Após mais de três meses sem fazer gol, Paolo Guerrero marcou uma vez em cada um dos últimos dois jogos do Corinthians. Após um período machucado e outro no banco, o peruano ganhou nova chance de Mano Menezes e foi elogiado pelo chefe por conta da reação ao momento de dificuldade.
“Antes de tudo, o importante é o trabalho do jogador. Você pode fazer tudo o que está ao seu alcance, mas, se ele não entende isso, não adianta. E ele teve um comportamento exemplar”, disse o gaúcho, o segundo treinador alvinegro a aprovar com louvor a atitude do camisa 9 – Tite o fazia ainda mais efusivamente.
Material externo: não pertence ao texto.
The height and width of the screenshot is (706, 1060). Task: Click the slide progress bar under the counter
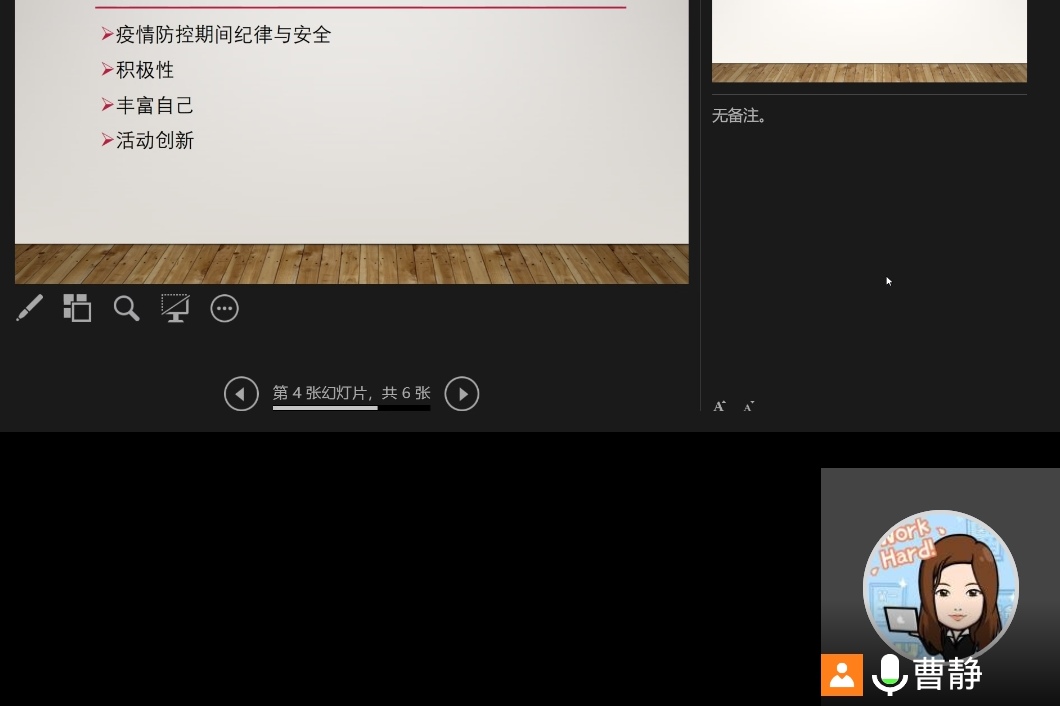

Guerrero continua distante de sua melhor forma técnica, mas a luta é algo que dificilmente não marca em suas atuações. Em um jogo brigado como o da noite de domingo, contra a Chapecoense, em Santa Catarina, ele brigou muito, errou, trocou agressões com um zagueiro e fez o gol da vitória por 1 a 0.
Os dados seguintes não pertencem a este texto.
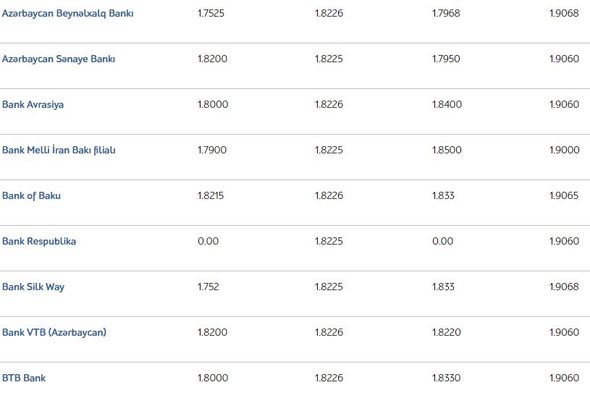Click the 1.8500 rate for Bank Melli

pyautogui.click(x=447, y=150)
“É o único centroavante que temos. É importante em um jogo como esse um homem de força física. Ele participa de forma forte, intensa, e uma hora a bola sobra para ele, como sobrou. E ele teve a facilidade de fazer”, comentou Mano, sem planos de devolvê-lo ao banco de reservas.
“Ele voltou bem. Por isso, a ideia é de manutenção. Contra o Atlético-MG (empate por 0 a 0 na primeira rodada do Brasileiro, em Minas), sobrou uma bola parecida, e ele não faz. Mas a gente teve confiança, e a dedicação dele continua fazendo a gente dar essa confiança”, concluiu o treinador.